Don’t Fear the Fat

Fat is good for us. WHAT? Yes, you heard me right. Fat is important for energy, cellular health, absorbing vitamins A,D,E,K, lowering inflammation (Essential Fatty Acids, or EFAs). BUT  the TYPE of fat we eat makes a big difference. Stay away from trans fats, greatly limit saturated fats (think animals), and focus on UNsaturated fats (think plants). 

MUFAs and PUFAs and EFAs

These are the unsaturated fats you should be eating. MUFAs (mono unsaturated fats) are found in olive oil, olives, nuts, avocados, nut butters. PUFAs (poly unsaturated oils) are found in nuts, safflower/sunflower/corn/soybean/cottonseed oils. Limit these oils. EFAs (essential fatty acids) are found in flax seed, walnuts, chia seeds. Eat more of these. 
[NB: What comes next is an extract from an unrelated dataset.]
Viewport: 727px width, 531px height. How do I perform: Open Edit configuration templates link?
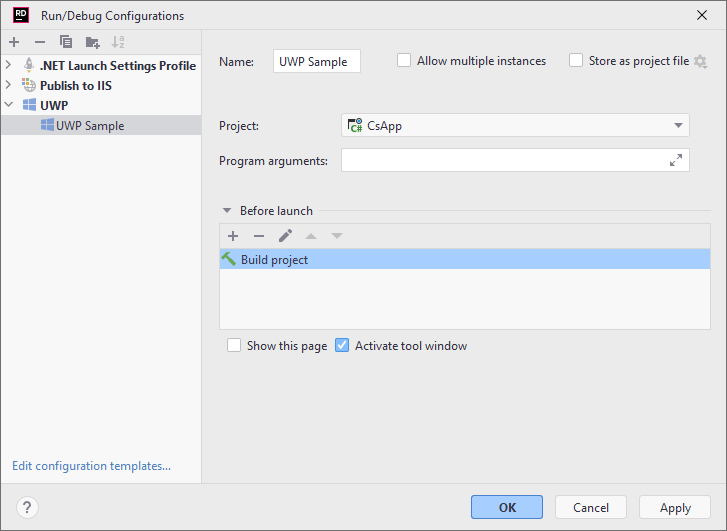(x=91, y=466)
Animal proteins have saturated fat, so choose wisely. Saturated fat is linked to heart disease, inflammation, weight gain. These fats are solid at room temperature (butter, lard, cheese, animal fat). 

An easy way to remember which proteins have the least amount of  fat is to think of this sentence:

The more legs my food has, the more fat it contains.

For example:

cows/pigs = 4 legs – the most fat

chicken/turkey = 2 legs – less fat

fish = no legs- even less fat

beans = no legs- no fat

(Insects are not included in this chart, but feel free to try some if you’re given the opportunity.